Why do you want to do it? Ask yourself seriously why you want to do it.

a) Will it make you feel better knowing he or she is seen as cute/characterful/pretty? Also, it doesn't equate that baby model = pretty baby (if that's the validation you seek) as they are often interested in pliable babies and ones that look a certain way. My child is gorgeous (naturally) but she'd never do for modelling because she's not plump.

b) What does your baby get out of this? I'm not saying they are tortured, but it's a lot of waiting about and hanging around for phone calls and travel and disappointment and hanging around in rooms. And even then you're more often than not left unused. There are more interesting and fun things you can do with your baby that are less goal oriented.

c) You realise that you're unlikely to make any money. You can, but not much for the majority.

d) Yes, she'll have memories, but they'll be ones of 'my mum was that desperate for exogenous recognition of my pulchritude that she waited by the phone for a month and drove me 200 miles to sit in a room all day'

e) What does it teach her about the value of society judging her by her looks. If she wants to model in her teens, then fine, it's her decision.

I'm going to break my rule about being impolite and snobbish (I'm sorry!) but I think its a desperately lower middle class thing to do.

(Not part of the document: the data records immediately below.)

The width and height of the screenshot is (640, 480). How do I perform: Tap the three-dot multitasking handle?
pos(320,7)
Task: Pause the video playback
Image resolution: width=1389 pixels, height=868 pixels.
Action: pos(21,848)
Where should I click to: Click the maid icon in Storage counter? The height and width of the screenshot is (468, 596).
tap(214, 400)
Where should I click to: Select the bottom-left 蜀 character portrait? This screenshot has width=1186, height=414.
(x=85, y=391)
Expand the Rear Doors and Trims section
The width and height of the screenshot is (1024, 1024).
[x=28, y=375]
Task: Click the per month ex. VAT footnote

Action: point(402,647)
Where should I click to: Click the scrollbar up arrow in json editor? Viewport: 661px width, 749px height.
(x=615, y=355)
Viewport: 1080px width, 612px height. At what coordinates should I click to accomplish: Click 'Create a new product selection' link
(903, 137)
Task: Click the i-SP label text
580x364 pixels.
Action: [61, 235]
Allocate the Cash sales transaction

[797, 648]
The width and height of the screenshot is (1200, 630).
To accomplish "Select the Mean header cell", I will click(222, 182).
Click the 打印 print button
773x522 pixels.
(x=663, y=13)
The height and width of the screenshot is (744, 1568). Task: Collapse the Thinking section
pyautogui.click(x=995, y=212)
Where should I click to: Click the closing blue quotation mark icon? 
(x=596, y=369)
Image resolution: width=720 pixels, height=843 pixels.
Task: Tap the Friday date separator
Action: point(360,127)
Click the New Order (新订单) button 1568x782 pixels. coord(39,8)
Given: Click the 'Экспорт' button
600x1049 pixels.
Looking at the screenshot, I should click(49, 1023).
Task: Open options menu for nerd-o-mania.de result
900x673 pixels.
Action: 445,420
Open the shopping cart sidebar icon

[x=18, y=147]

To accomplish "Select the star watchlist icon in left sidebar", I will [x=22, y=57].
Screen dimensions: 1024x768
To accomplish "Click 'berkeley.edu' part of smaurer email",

shuffles Take-A-Look, reaches for Lamberts

sausagerollmodel · 30/06/2010 17:48

Hello,

I was going to post on this last night but didn't get time - hope it's not too late!

Basically child modelling agencies are there to make money, because your child will be used to "sell" things in catalogues etc - It is a very superficial world to get involved in and full of insecure pushy parents trying to live through their children (that's the impression I get - I have no experience actually!) Are you sure you want to be in that environment, wouldn't it be better to maybe put her in for a beautiful baby competition in the local newspaper or something?

Some of the agencies are scams too and charge money upfront without giving you any work.

If you really want to go down this road make sure you read the small print and don't sign anything until you are absolutely sure.

Another poster said you wouldn't make much money so you have to ask why you are doing it, for your benefit or hers?

I've no doubt your bubba is absolutely gorgeous but a hard nosed commercial agency person might not see it that way if she doesn't have the right "look" for their catalogue.

Just some thoughts - hope this helps. Cheers

Magalyxyz · 30/06/2010 18:15

Don't do it!

It won't make your child better looking. I bet you your child isn't as good looking as you think he/sh is and you'll end up feeling cross that other people don't see him/her through your eyes. Plus, your friends and acquaintances will think, ofgs! you won't make much money out of it, it'll be a lot of hanging around, and most importantly of all, it sends a weird message to your child.

One of my children is a real looker and the other one isn't, so what would you do if you had a second child??? You don't want to say, oh dc1 modelled because he has the face of the angel but dc2, well you're lovely but only in a small pond, sorry pet.......?

otchayaniye · 30/06/2010 18:34

It's worth bearing in mind it's not always about the prettiest, more about the cuteness, or the certain traditional baby look. And also how amenable and photogenic. You won't know that though. Doesn't mean that if you've modelled as a baby your baby is the prettiest. There are a lot of very sweet babies and only some are suitable.

If that's why you're doing it.

VuvuzelaPlenticlew · 30/06/2010 23:07

lol at "exogenous recognition of my pulchritude"

missmelly · 01/07/2010 03:47

I dont expect the OP will come back, but I've heard of this place being good
here

mamatomany · 01/07/2010 08:25

We did it ..... once ....... 5 hours of travelling, 3 hours photography when she wasn't really in the mood and reduced me to tears with exhaustion all for £120 no thanks.